GEGEBENE AUFGABE:
Wähle aus den folgenden Datensätzen jede Zeile aus, in der das Wort „Where“ vorkommt, und gib diese Zeilen unverändert wieder. Achte dabei auf Groß- und Kleinschreibung.

━━━

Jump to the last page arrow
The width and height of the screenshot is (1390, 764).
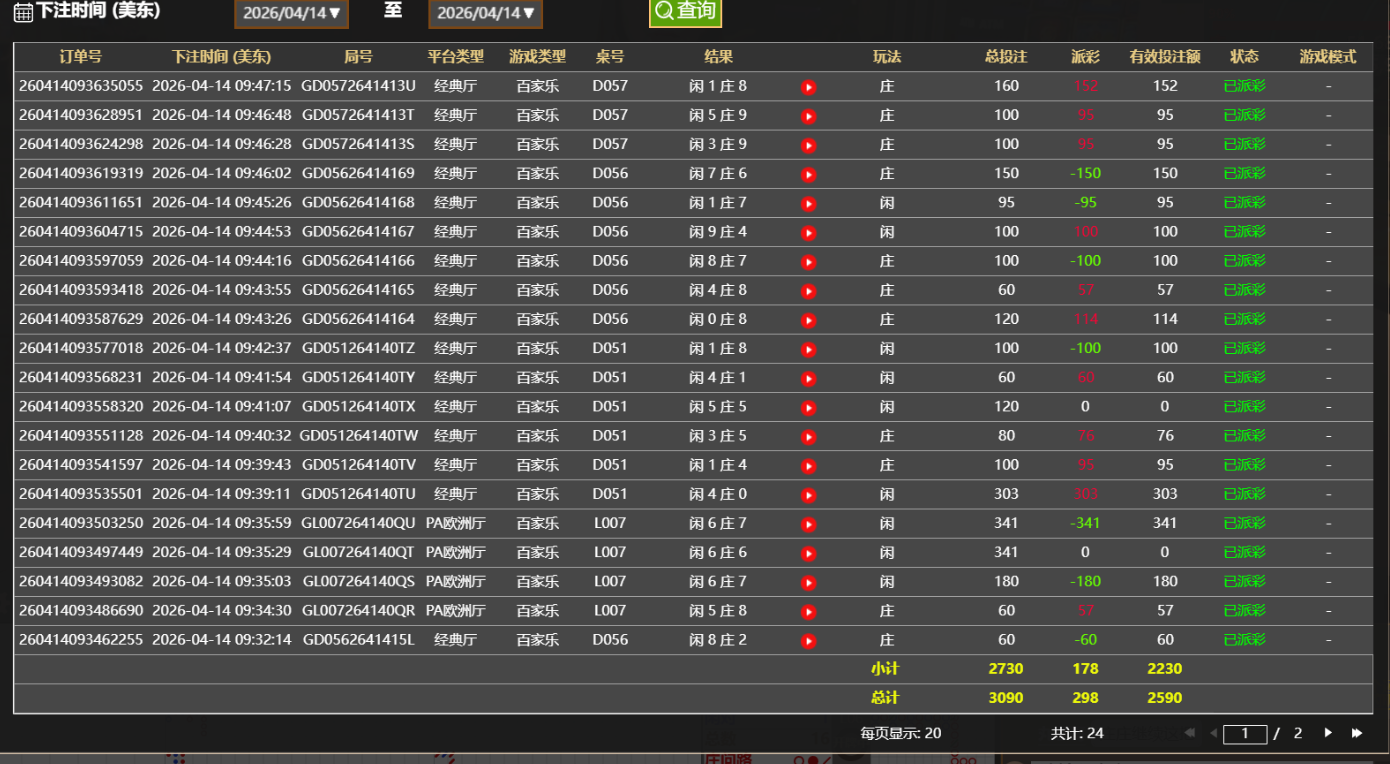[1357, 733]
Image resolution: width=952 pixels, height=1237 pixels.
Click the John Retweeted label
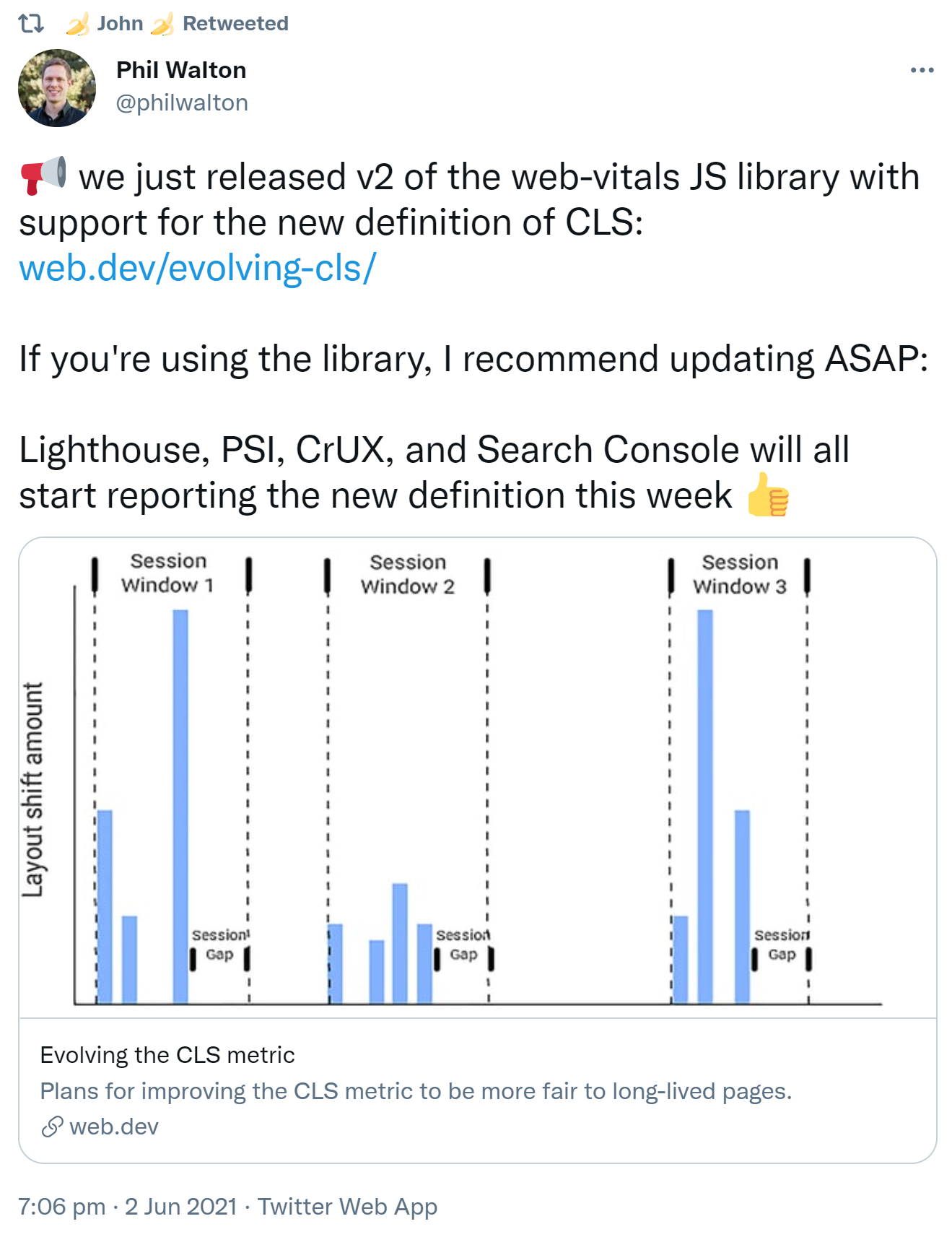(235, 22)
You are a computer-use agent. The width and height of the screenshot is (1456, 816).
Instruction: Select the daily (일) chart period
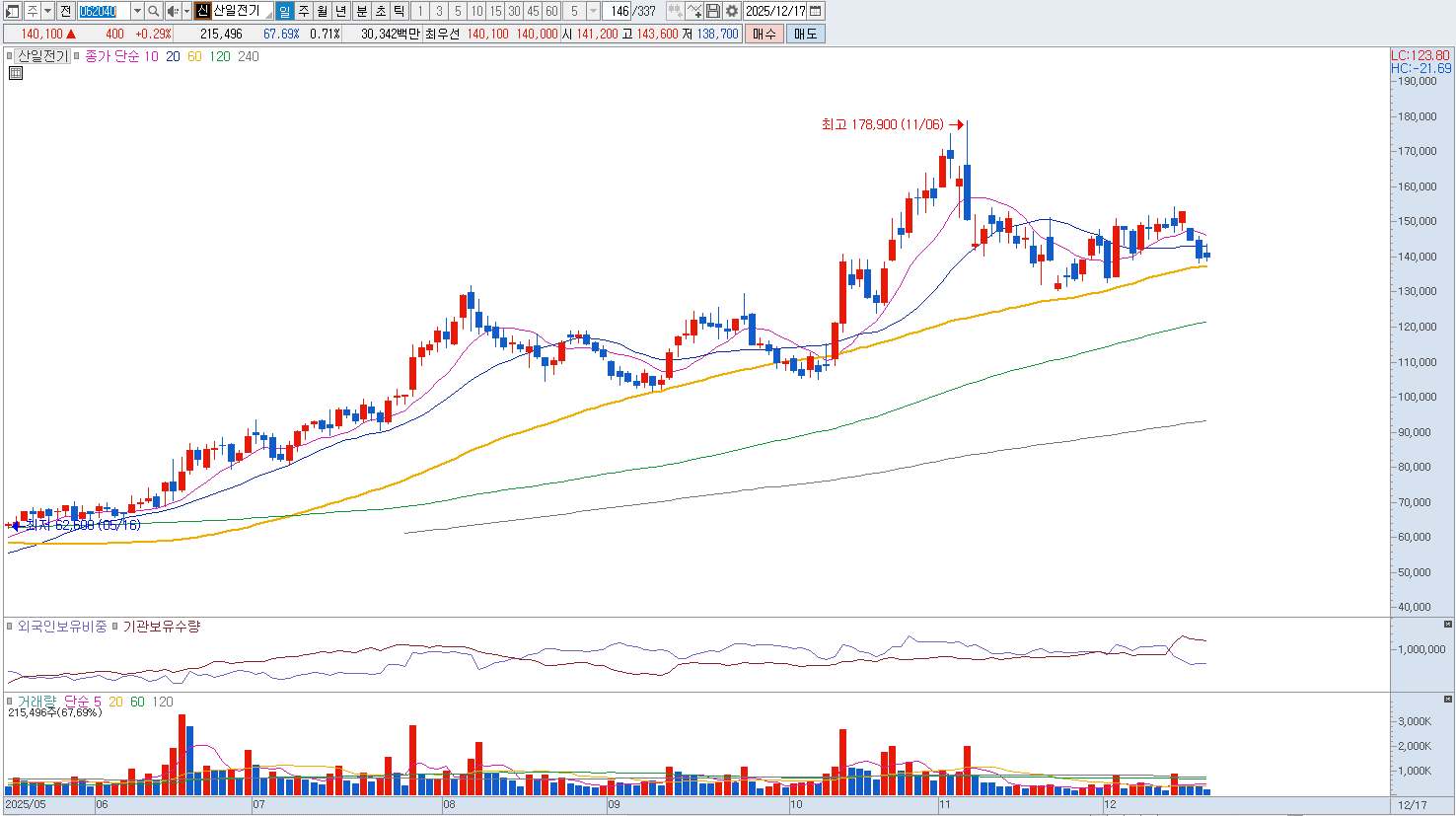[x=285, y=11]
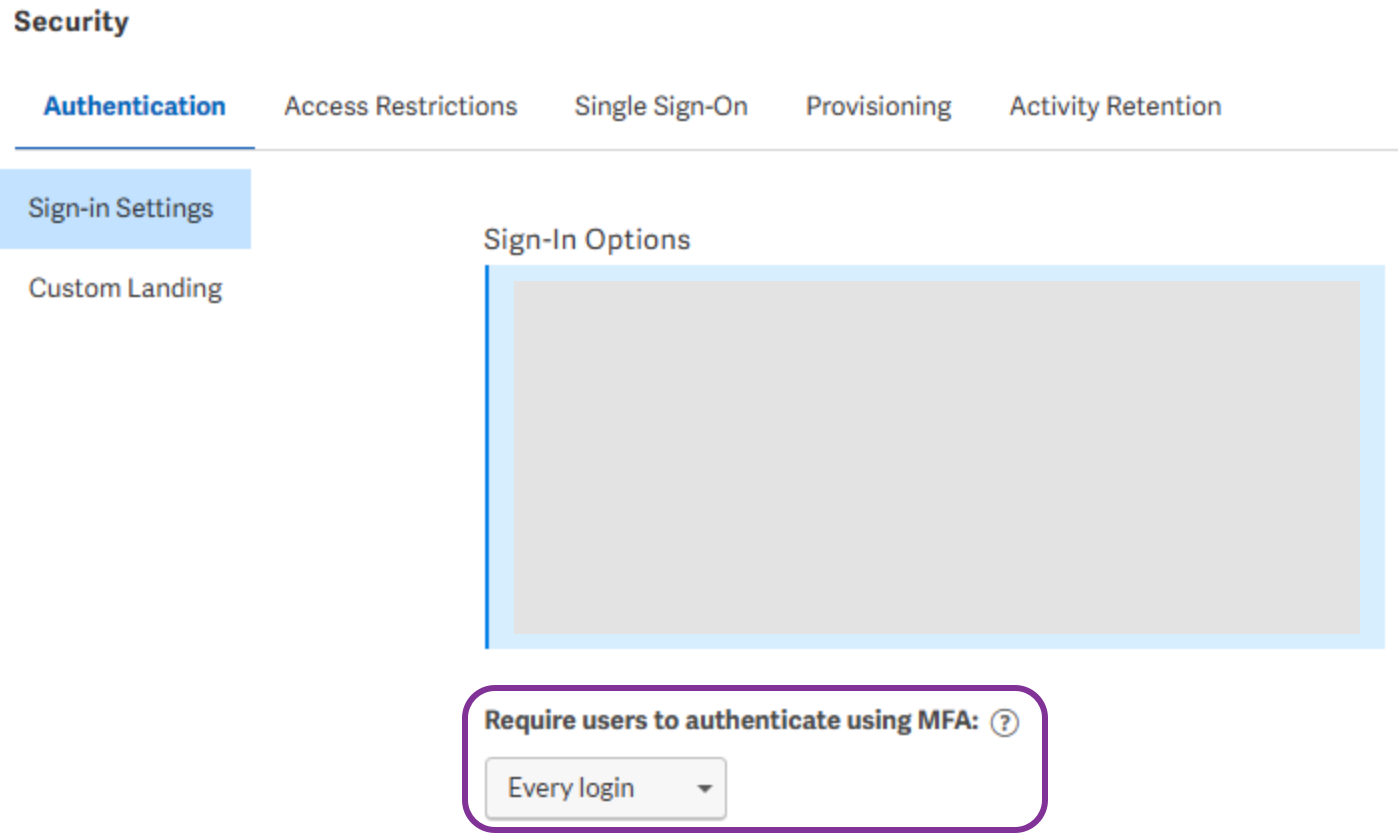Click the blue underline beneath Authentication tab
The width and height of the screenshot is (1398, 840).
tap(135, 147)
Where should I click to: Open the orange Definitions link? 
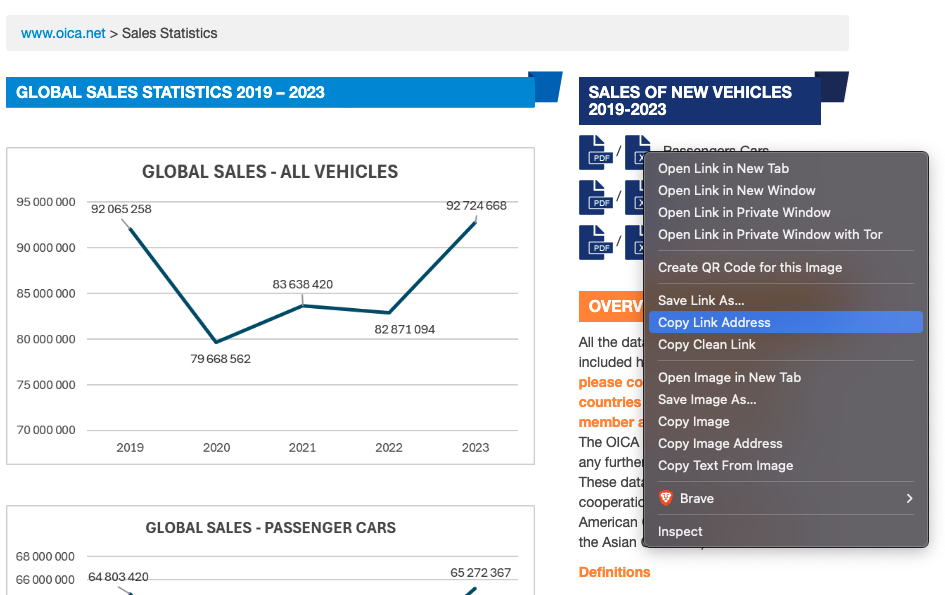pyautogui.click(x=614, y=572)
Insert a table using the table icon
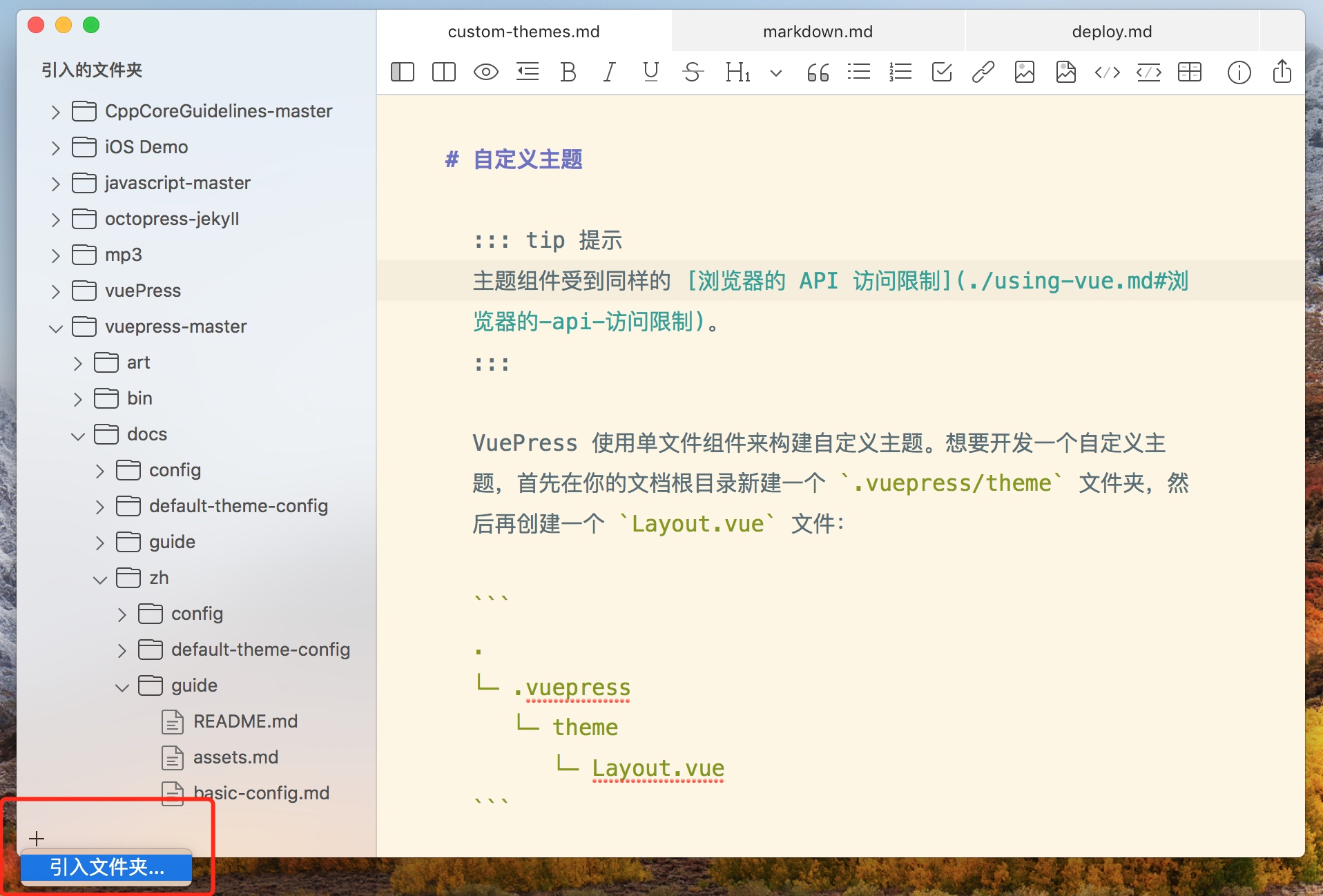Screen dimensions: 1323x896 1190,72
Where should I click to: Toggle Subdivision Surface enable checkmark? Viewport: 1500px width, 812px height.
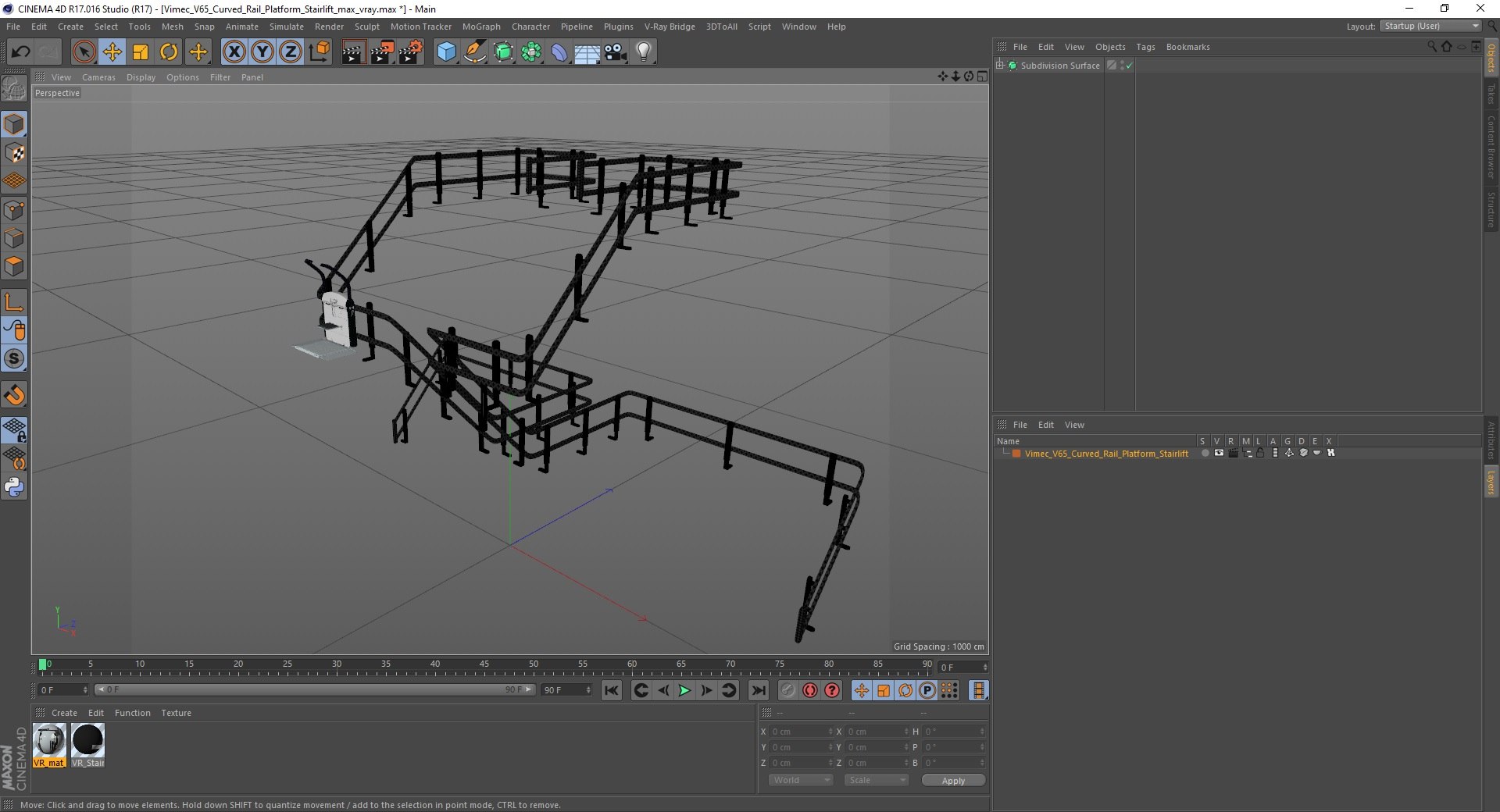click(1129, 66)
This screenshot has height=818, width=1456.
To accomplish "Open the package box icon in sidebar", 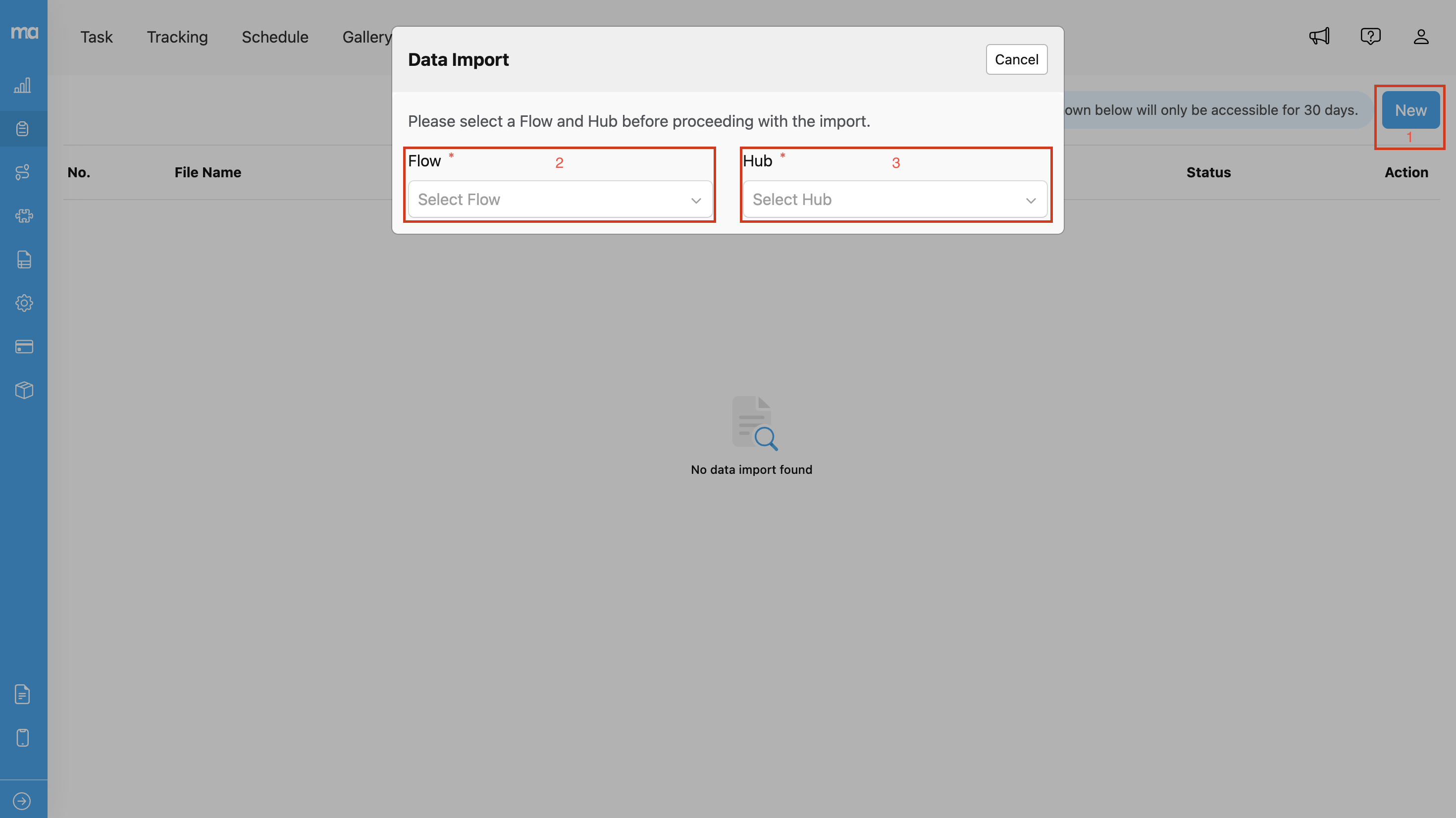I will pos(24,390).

━━━

SCHRIFTLICHE ANTWORT:
Where should I click to: Open the orange Definitions link? 
Where should I click to: Toggle Subdivision Surface enable checkmark? Viewport: 1500px width, 812px height.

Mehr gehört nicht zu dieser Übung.